Legendary Power Pop Classic Issued on CD For the First Time!

In the early '70's, with the second great rock era in its death throws, the rock intelligensia hungered for something, anything that might reinvigorate the softening musical firmament.

It had to be more than a space oddity like David Bowie's reincarnation as Ziggy Stardust and it had to be something that might once again shake the culture the way The Beatles had back in 1963, setting off the second rock era. Nothing less would do.

And since the first rock era was born in America and the second in the U.K., justice and symmetry demanded that third one should originate back where it all started.

Thus the 'power pop' of The Raspberries, Badfinger and especially Big Star seemed to fit the bill. Rock critics jumped onboard, hoping to encourage a movement that might spawn a new Beatles or Beach Boys. In fact, many felt that the thoughtful, tuneful, guitar driven Big Star, signed to the tiny Ardent Records out of Memphis, TN, could be the new Beatles.

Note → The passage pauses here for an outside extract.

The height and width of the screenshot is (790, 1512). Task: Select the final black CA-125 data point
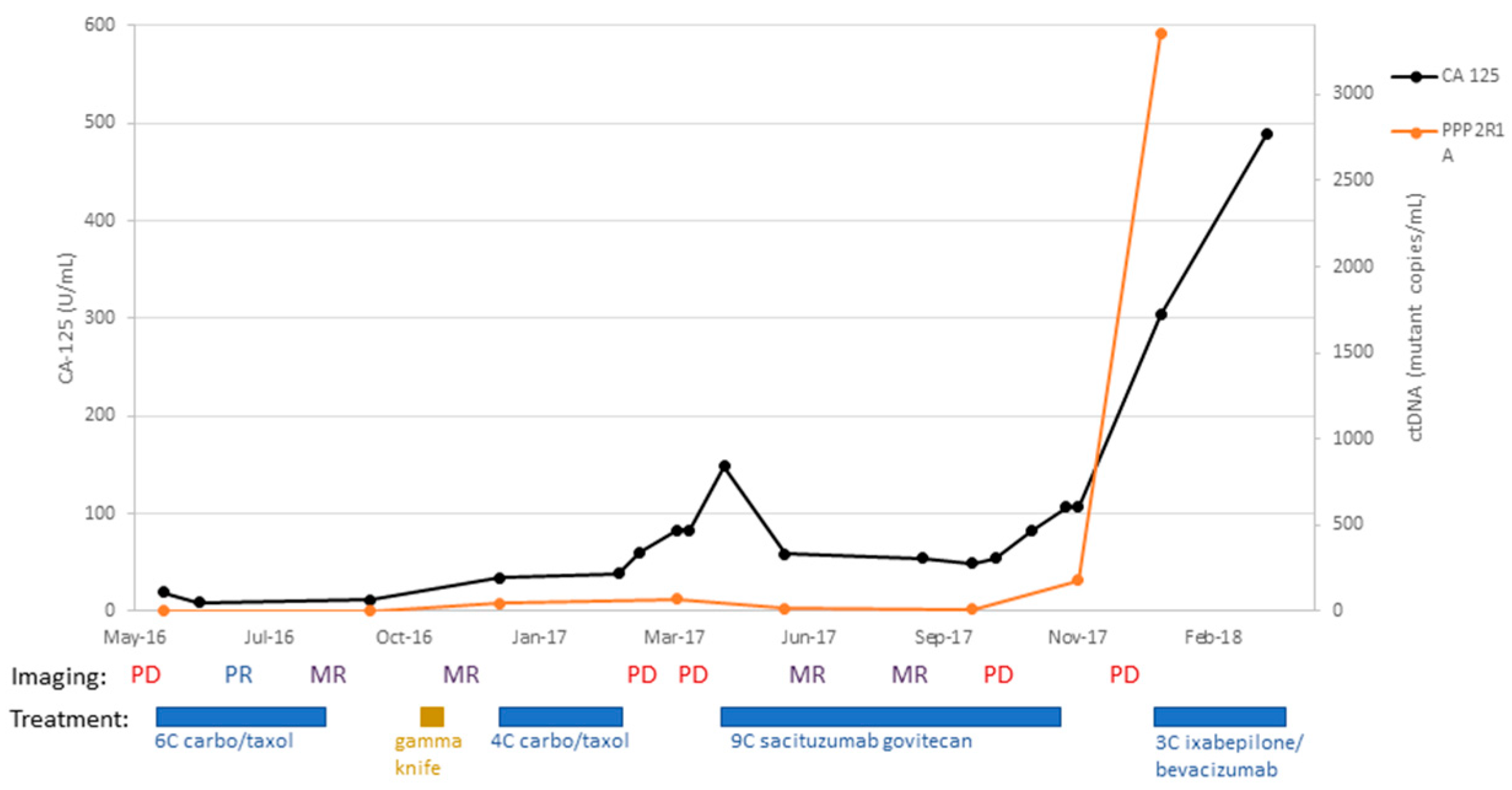[1266, 134]
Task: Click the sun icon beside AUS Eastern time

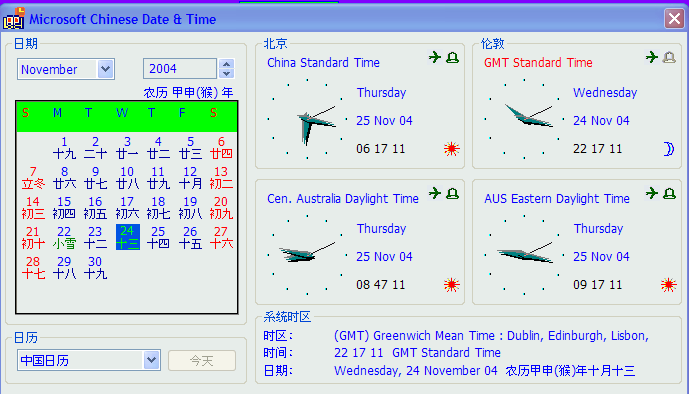Action: click(668, 285)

Indie label Mercury Records, best known then as a classical and jazz label (though it had had great success with The Left Banke and later Rod Stewart) hired rock writers Paul Nelson and Bud Scoppa, the former as an A&R man, the latter as a publicity director, hoping to build an artist development department in order to 'grow' talent from the ground up.

Nelson had been an early contributor to Rolling Stone and before that had founded Little Sandy Review, a magazine dedicated to the early 1960's folk revival. Scoppa was another well-published writer and Byrds specialist.

Nelson's two most important signings were androgynous glam-rockers The New York Dolls, who went on to have greater notoriety and influence on the next wave than they had record selling success, and Blue Ash, a Youngstown Ohio-based power-pop outfit (a bar band, really) influenced by The Beatles and especially The Who.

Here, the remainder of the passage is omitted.